The term “progressive muscular atrophy” (PMA) refers to the subset of patients with lower motor neuron syndromes that otherwise resemble ALS.21 The first descriptions of this disorder are generally credited to Aran22 and Duchenne23 in the mid-19th century. Two decades later, Charcot and Joffroy24 distinguished two forms of motor neuron disease now considered to be ALS and PMA. More recent estimates from ALS centers suggest that anywhere from 4 to 33% of cases present with a purely lower motor neuron disorder.25-27 This wide range most likely represents a selection bias based on clinical definitions and the interpretation of findings on clinical examination. Although patients with PMA often have clinical courses typical of ALS, with progressive weakness resulting in respiratory failure and death,26,27 natural history studies suggest that, overall, patients who lack pyramidal signs have a greater probability of prolonged survival.21,26-28 BAD may represent a specific phenotype within PMA that further aids in predicting prognosis.

BAD shares some features with monomelic amyotrophy.29,30 Both disorders result primarily from a loss of cervical motor neurons and have rapid progression of weakness in the initial phase followed by slowing or stabilization.29,31,32 Bilateral arm involvement occurs in 30% of patients with monomelic amyotrophy, and, like our patients, a minority will have upper motor neuron signs29 or electrophysiologic evidence of denervation in noninvolved limbs, substantiating a more diffuse process.32 BAD clearly differs from monomelic amyotrophy by the adult onset and the largely symmetric and proximal pattern of weakness. In addition, a number of our patients eventually developed weakness in the legs.

Our patients do not conform to previous reports of hereditary adult-onset proximal muscular atrophies, where weakness in distributions outside of the upper limbs is the rule.33-36 We found two descriptions of adult-onset familial motor neuron disorders presenting with upper-limb paresis,37,38 but patients from both families had rapidly progressive courses with early respiratory failure.

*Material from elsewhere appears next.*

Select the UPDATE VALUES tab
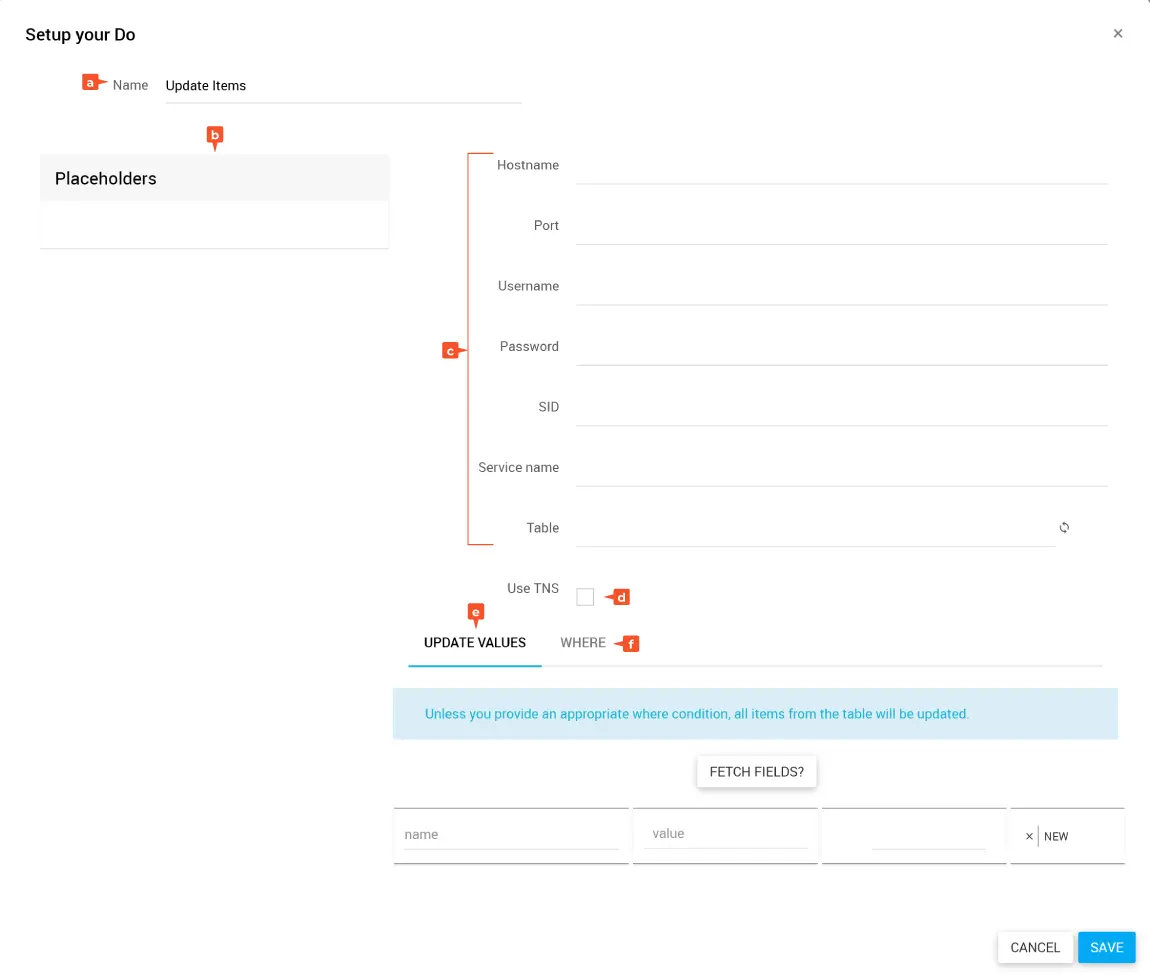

Multifocal motor neuropathy may also cause bilateral upper-extremity weakness.39-41 However, the degree of proximal muscle involvement, absence of antibodies directed against GM1, and lack of demyelinating features weigh against this diagnosis. Pestronk et al.42 described the “proximal greater than distal” lower motor neuron (P-LMN) syndromes, which may have similarities to BAD, although they did not give detailed clinical features. These are slowly progressive disorders most commonly presenting in the upper extremities with late-age onset, male predominance, asymmetry, and absence of conduction block. Thirty percent have selective serum antibody binding to GA1, implicating an immunologic basis, although there is no evidence that the P-LMN syndromes respond to immunomodulating therapy. These antibodies were negative in our patients.

The clinical history generally excluded secondary disorders that potentially cause the neurogenic man-in-the-barrel syndrome, including spinal cord infarction11 and postradiation myelopathy.15 Cervical spondylosis can also rarely present with pure upper-limb weakness, but the diagnosis was ruled out by MRI.13,14 Some patients with juvenile-onset, monomelic amyotrophy develop MRI abnormalities with neck flexion, including abnormal motion of the posterior wall of the dural sac, an increased posterior epidural space, and flattening of the spinal cord.43 These disorders were not present in our patients, but point out that unsuspected mechanical injury or chronic ischemia can selectively injure cervical anterior horn cells.